中文摘要：

目的：构建原核表达系统诱导获得携带绿色荧光的抗人表皮生长因子受体2（human epidermalgrowth factor receptor 2,HER2）单链抗体,分析其靶向结合HER2阳性肿瘤细胞的功能,探讨其应用于HER2阳性肿瘤分子诊断与靶向治疗的可能性。方法：将绿色荧光蛋白基因与鼠源性人抗HER2单链抗体基因拼接成融合基因anti-HER2 ScFv-GFP,构建原核表达载体重组子pBAD His B/anti-HER2-ScFv-GFP,转入大肠杆菌E.coli TOP10诱导表达,SDS-PAGE和Western Blot法鉴定,Ni2＋-NTA亲和层析法纯化获得目的融合蛋白。将不同浓度的融合蛋白anti-HER2 ScFv-GFP分别与HER2阳性的乳腺癌细胞SKBR3、HER2阴性的MCF7混合,观察绿色荧光在不同癌细胞表面的分布。结果：成功获得长度为1 539 bp的融合基因,原核表达系统pBAD His B/anti-HER2-ScFv-GFP/TOP10成功构建并表达携带绿色荧光的抗HER2单链抗体,融合蛋白相对分子量大小约60 kDa。HER2阳性的SKBR3细胞表面有明显绿色荧光,细胞有皱缩现象,而HER2阴性MCF7被洗脱后无荧光。
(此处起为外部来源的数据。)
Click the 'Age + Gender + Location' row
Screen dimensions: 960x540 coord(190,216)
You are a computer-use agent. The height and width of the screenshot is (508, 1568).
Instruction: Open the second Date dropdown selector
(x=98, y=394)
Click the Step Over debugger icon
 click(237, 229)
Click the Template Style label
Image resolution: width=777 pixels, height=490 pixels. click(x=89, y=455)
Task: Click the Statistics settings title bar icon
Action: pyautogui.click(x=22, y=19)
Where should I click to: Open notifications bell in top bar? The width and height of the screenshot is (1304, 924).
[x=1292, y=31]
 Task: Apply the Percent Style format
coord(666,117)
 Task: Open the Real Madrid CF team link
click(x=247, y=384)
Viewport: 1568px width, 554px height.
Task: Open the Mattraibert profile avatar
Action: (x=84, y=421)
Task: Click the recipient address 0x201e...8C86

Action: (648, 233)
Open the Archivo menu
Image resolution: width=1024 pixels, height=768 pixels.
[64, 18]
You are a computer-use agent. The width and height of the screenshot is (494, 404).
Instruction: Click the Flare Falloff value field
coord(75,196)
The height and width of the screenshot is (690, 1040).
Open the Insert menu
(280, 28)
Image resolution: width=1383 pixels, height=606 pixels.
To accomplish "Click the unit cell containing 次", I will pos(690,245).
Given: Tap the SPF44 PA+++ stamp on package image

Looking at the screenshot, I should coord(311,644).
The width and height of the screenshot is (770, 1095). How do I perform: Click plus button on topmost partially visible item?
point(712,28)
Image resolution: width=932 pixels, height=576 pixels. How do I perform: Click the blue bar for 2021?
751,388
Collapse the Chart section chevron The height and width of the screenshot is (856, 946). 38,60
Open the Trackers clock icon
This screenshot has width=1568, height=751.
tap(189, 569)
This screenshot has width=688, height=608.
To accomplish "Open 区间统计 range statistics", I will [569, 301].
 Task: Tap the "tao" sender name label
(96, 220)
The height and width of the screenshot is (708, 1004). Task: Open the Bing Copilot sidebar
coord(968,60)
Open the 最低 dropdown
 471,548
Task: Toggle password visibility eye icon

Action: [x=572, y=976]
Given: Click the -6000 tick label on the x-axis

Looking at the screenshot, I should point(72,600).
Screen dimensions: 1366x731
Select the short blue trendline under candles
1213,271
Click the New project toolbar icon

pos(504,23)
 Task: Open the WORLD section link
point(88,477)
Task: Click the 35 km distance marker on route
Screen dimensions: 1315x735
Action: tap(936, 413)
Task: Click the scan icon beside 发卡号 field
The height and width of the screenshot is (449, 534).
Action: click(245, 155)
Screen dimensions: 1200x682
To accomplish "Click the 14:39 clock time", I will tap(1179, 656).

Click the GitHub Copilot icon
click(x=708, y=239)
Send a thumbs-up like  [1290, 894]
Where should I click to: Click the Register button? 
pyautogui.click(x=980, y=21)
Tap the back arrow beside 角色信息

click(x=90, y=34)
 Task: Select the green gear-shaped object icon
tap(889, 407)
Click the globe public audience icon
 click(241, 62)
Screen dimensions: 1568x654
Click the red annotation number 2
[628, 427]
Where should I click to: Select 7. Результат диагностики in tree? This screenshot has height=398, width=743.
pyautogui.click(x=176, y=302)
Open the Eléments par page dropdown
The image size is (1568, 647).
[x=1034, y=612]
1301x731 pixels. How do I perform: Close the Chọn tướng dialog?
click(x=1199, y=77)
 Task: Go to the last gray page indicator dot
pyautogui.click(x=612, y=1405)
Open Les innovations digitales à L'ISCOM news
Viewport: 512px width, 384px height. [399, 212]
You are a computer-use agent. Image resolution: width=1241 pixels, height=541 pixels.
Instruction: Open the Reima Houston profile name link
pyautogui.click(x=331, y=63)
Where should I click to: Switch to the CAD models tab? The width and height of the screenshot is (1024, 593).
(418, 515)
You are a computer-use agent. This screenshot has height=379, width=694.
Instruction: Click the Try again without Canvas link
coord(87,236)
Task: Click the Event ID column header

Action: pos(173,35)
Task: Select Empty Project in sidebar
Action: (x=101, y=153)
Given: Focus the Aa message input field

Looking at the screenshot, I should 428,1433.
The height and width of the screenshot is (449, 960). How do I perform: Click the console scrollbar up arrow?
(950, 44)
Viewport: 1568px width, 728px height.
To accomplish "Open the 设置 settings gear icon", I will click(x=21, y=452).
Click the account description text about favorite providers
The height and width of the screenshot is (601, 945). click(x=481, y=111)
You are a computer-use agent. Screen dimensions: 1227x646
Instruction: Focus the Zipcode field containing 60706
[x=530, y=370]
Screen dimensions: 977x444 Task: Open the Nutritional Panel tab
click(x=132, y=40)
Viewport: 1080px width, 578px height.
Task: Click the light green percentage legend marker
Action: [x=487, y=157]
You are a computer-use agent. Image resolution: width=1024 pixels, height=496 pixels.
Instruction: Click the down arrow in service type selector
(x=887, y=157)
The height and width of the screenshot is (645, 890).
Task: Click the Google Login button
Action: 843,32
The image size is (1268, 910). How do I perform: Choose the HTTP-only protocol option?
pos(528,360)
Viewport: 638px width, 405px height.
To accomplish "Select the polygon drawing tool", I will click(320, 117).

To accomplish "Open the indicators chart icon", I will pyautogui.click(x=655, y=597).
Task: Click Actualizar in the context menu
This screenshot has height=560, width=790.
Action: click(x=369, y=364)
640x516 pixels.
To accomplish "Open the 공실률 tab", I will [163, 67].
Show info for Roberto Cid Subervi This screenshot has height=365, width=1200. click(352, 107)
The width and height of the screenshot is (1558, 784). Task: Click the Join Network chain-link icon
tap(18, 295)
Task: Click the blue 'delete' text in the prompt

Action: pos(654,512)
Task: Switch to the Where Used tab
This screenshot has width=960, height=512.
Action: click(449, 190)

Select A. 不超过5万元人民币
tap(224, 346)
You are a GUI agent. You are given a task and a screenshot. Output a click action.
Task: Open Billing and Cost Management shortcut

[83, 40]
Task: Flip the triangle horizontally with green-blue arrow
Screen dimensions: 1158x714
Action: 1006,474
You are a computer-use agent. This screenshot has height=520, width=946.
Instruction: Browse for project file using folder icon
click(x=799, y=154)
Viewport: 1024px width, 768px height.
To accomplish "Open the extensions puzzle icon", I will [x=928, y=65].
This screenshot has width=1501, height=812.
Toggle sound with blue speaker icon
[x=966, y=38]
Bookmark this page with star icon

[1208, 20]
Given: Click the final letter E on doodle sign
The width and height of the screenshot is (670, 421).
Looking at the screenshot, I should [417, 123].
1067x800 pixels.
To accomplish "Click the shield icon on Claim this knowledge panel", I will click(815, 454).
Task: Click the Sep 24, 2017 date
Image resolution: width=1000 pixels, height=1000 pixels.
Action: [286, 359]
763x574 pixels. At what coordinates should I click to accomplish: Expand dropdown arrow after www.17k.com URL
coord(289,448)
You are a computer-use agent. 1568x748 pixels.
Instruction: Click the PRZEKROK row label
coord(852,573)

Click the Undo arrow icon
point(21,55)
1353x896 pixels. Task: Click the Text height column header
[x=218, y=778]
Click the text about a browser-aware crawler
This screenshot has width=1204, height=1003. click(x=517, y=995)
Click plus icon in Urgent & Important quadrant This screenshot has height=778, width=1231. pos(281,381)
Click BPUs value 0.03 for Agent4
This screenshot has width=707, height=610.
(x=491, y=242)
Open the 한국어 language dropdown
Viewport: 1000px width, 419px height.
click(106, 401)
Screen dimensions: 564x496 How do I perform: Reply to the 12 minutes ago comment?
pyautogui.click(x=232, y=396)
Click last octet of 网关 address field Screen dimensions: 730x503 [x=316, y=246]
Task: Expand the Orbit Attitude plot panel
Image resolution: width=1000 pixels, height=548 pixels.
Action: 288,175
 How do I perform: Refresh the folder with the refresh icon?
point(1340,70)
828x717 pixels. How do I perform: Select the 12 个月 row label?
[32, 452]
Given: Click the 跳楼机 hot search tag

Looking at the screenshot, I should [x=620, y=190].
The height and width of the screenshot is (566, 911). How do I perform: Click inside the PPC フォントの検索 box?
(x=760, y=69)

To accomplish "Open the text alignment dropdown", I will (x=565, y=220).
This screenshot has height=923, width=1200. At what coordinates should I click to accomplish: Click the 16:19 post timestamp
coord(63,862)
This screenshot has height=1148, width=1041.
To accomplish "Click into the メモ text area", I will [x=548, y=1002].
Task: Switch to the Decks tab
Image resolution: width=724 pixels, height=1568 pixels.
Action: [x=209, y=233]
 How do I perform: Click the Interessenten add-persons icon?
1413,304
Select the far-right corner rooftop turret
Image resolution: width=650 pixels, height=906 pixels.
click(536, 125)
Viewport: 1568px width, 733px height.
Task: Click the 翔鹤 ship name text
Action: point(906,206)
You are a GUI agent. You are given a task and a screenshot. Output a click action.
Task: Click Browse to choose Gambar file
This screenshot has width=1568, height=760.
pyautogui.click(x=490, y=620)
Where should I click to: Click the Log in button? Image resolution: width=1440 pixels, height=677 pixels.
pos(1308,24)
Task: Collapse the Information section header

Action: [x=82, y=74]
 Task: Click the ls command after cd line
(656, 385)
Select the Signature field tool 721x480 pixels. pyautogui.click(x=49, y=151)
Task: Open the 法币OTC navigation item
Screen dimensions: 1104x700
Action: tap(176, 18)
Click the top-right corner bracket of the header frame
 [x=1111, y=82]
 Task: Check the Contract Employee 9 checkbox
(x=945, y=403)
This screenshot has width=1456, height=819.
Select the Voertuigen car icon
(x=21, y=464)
结论：携带绿色荧光的抗HER2单链抗体能牢固结合在HER2阳性的乳腺癌细胞SKBR3表面,绿色荧光可以起到报告作用。

英文摘要：

Objective： To construct the prokaryotic expression system pBAD His B/anti-HER2-ScFv-GFP/TOP10 and get the fusion protein anti-human epidermal growth factor receptor-2 single chain Fv antibody with green fluorescent protein,and then analyze the probability of fusion protein anti-HER2 ScFv-GFP＇s targeting binding function on the HER2 positive breast cells.Methods： Human anti-HER2 single chain antibody gene fragments from mice was fused with green fluorescent protein gene.then expression recombinant plasmid vectors pBAD His B/anti-HER2 ScFv-GFP was constructed.The transgenic E.coli TOP10 were obtained that expressed humanized anti-HER2 ScFv induced by adding 0.2% L-Arabinose.SDS-PAGE was run with the recom-binant E.coli TOP10 culture supernatant and then transferred to nitrocellulose membrane for western blotting analysis.The recombinant fusion protein anti-HER2-ScFv-GFP was purified from the induced bacterial cells using Ni2＋-NTA affinity chromatography.The fusion protein with different concentration was mixed with the surface of HER2 positive breast cancer cells SKBR3 and HER2 negative breast cancer cells MCF7.The distribution on the surface of the different breast cancer cells was observed under the Laser Confocal Microscopy.Results： The fusion gene anti-HER2-ScFv-GFP was fused successfully.The length of the fusion gene was 1 539 bp.The prokaryotic expression system pBAD His B/anti-HER2-ScFv-GFP/TOP10 was successfully constructed.SDS-PAGE and western blotting analysis showed that the fusion protein was expressed.It indicated that the fusion protein anti-HER2-ScFv-GFP was 60kDa.The recombinant protein could be combined on the surface of HER2 positive breast cancer cell SKBR3 and green fluorescent appeared.But the fusion protein with green fluorescent was eluted using 1×PBS easily from HER2 negative breast cancer cell MCF7.Conclusion： the fusion protein has the binding function of targeting tumor.And the targeting binding efficency can be predict according to the green fluorescent.